Yield runs at around 12 billion euros ($ 14 billion) per week below pre-pandemic levels, and a botched start to vaccines means restrictions will only be lifted gradually. That makes the revenues of the European Union’s recovery funds more critical.

Lagarde described the ECB’s 1.85 trillion-euro emergency bond purchase program as “appropriate” in size and “reasonable” in length, and promising policymakers will “work as long as the pandemic causes a situation crisis in the euro area. ”

But she also warned that “once the disease is over and the economic crisis is immediately behind us, we will have a difficult situation with our hands. ”

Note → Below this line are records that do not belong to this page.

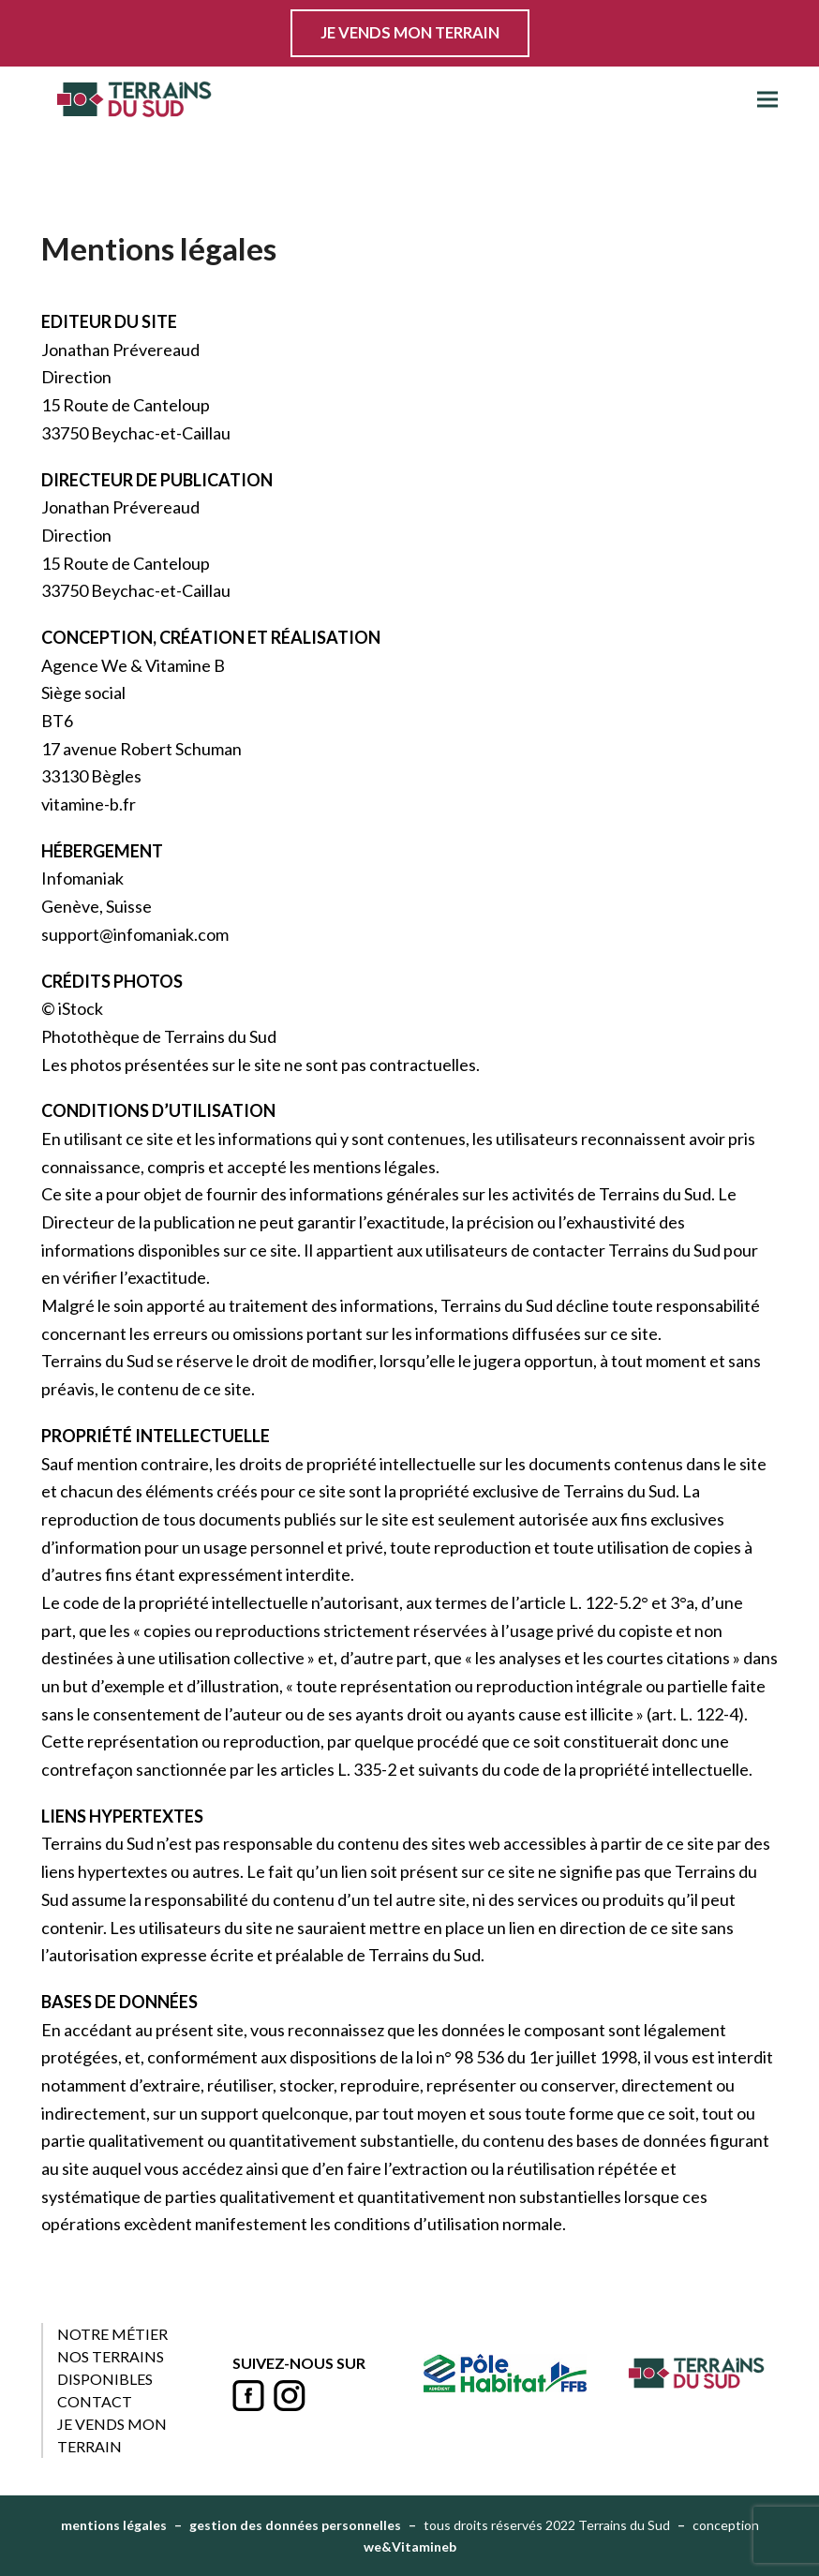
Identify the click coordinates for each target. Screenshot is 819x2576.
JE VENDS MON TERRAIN (409, 32)
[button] (767, 100)
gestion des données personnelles (295, 2525)
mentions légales (114, 2525)
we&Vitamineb (410, 2546)
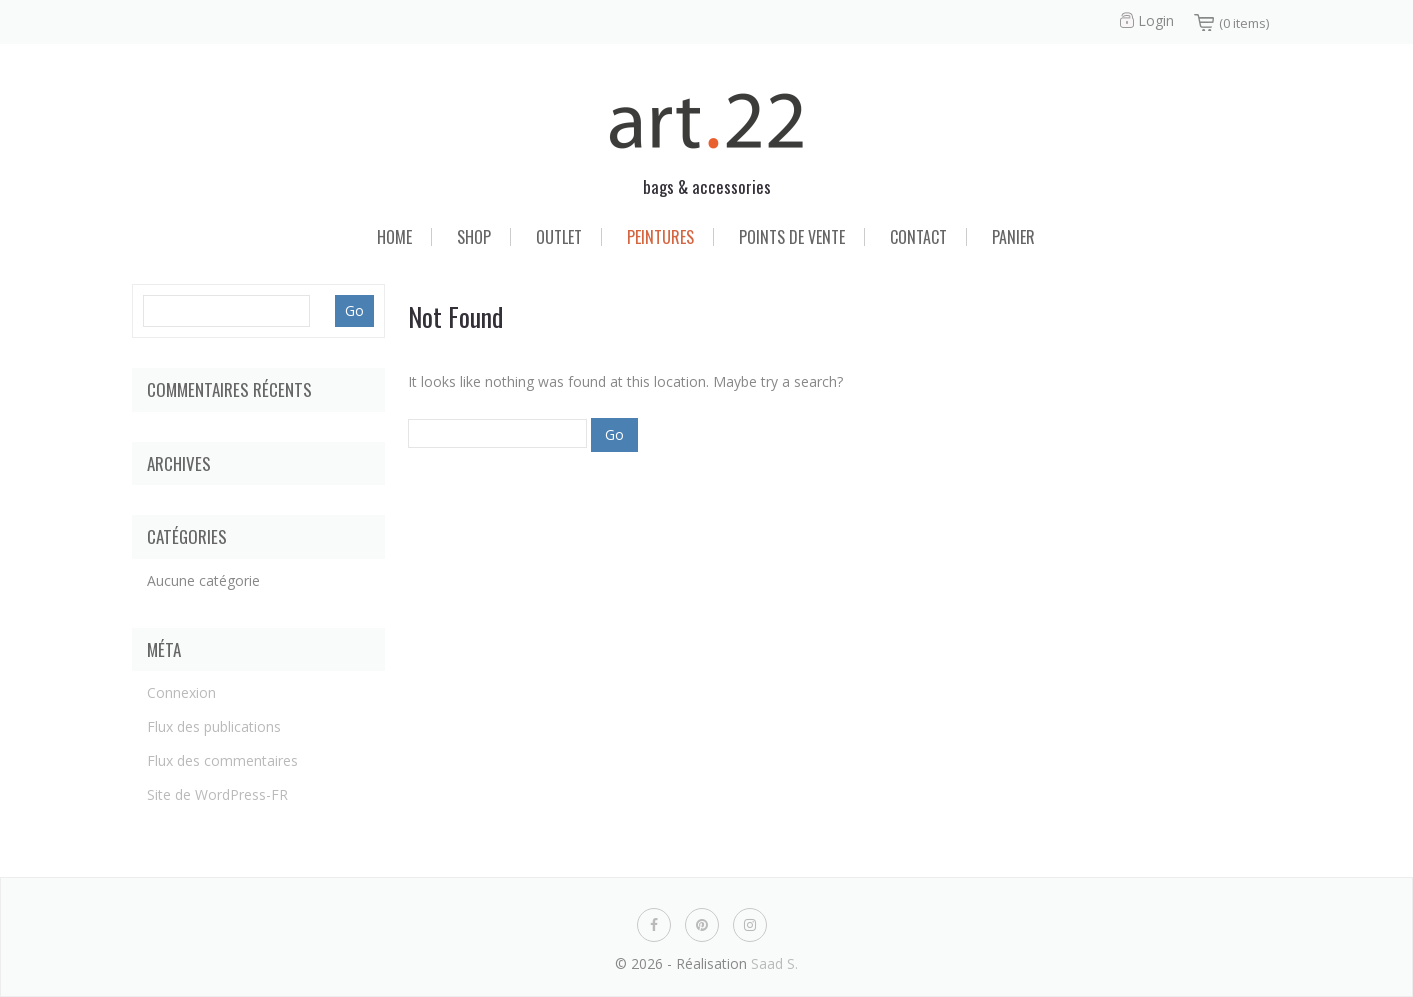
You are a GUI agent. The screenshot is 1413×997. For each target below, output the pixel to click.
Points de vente (792, 237)
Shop (474, 237)
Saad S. (774, 963)
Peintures (660, 237)
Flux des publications (214, 726)
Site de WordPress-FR (217, 794)
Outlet (559, 237)
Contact (918, 237)
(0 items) (1244, 23)
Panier (1013, 237)
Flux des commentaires (222, 760)
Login (1156, 20)
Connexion (181, 692)
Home (394, 237)
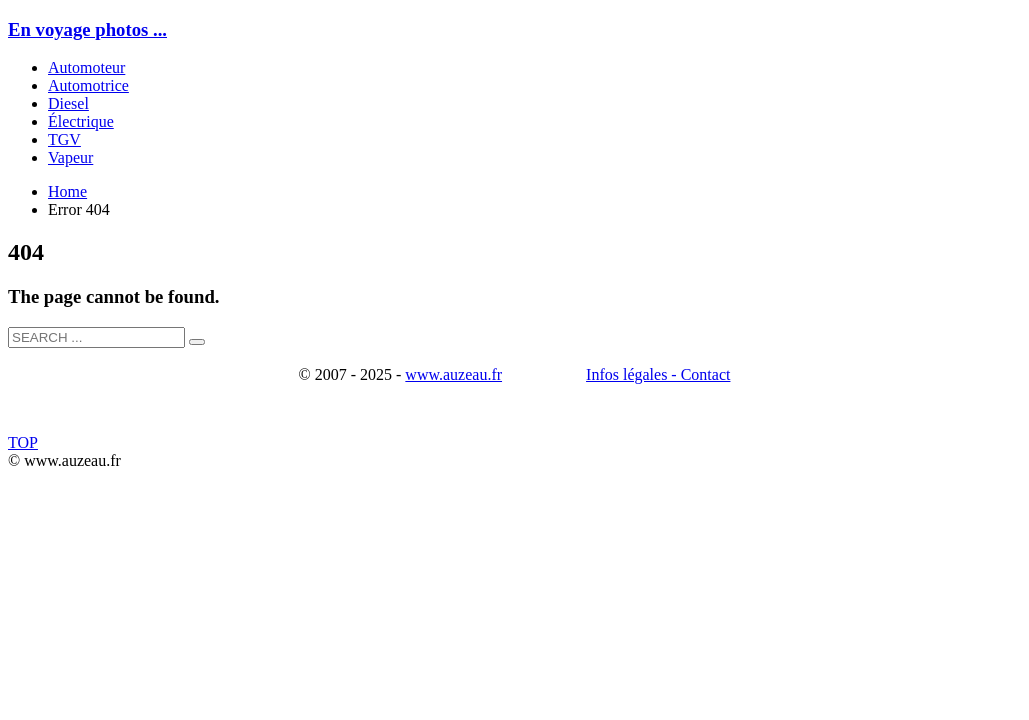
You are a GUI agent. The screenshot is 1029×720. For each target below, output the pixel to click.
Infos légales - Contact (658, 374)
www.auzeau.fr (453, 374)
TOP (23, 442)
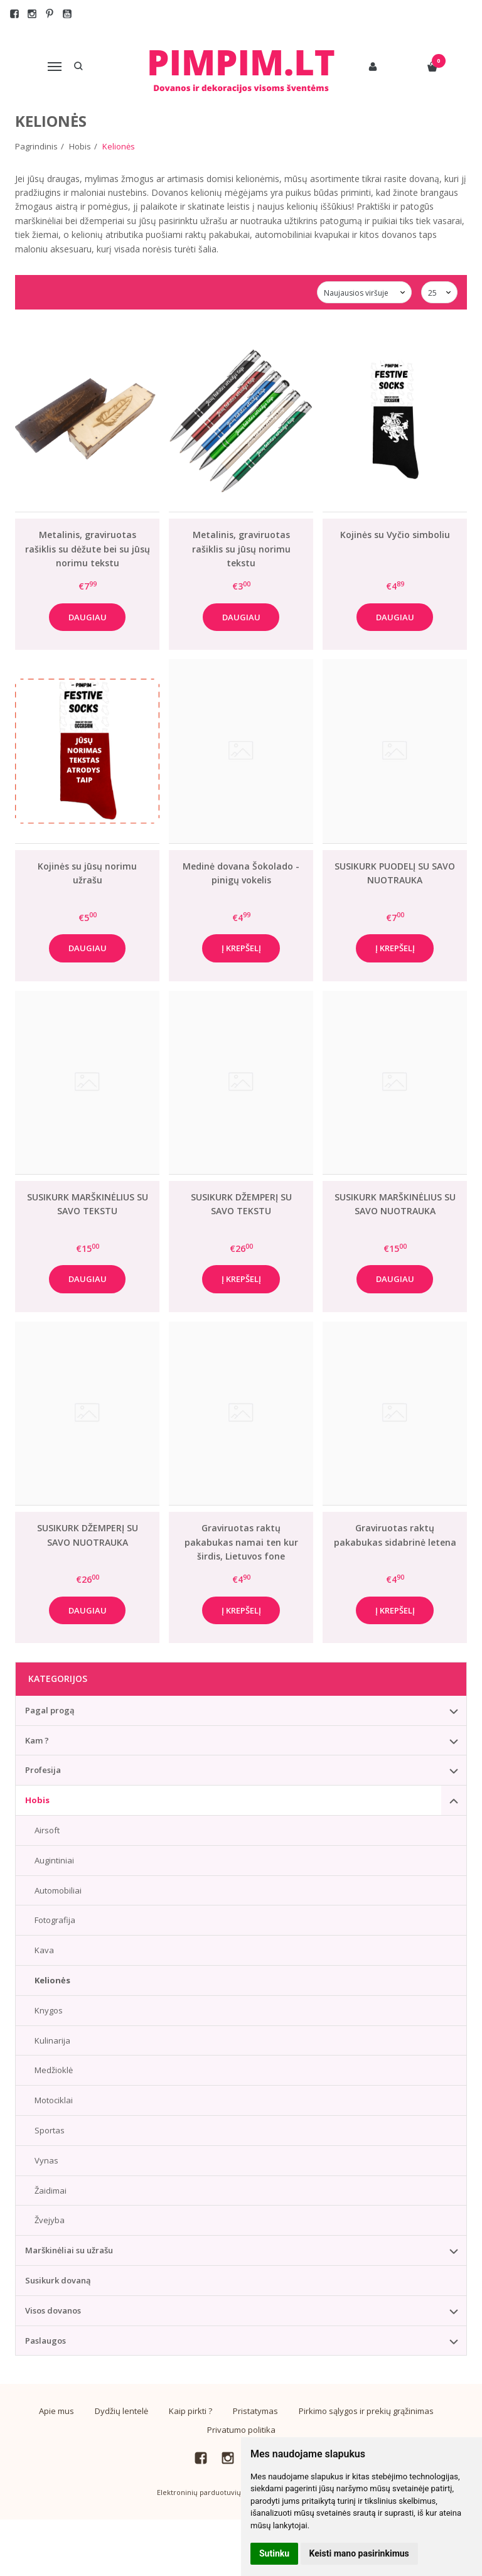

We must “not repeat the mistakes of the past by cutting off fiscal and monetary stimuli at the same time,” she said. Instead, authorities need to offer flexible support that is gradually diminishing.

“Economies then need to learn how to work again without the help of one of the specific measures that need to be introduced as a result of the crisis,” she said. “I’m not worried about this, because the ability to recover is strong.”

When asked about the possible future of Mario Draghi as Prime Minister of Italy, she said the country and the continent are “lucky” to have accepted the challenge.

“It has the necessary qualities,” she said. “It has the knowledge, courage and humility needed to carry out its new function, ie to restart the Italian economy with the help of Europe.”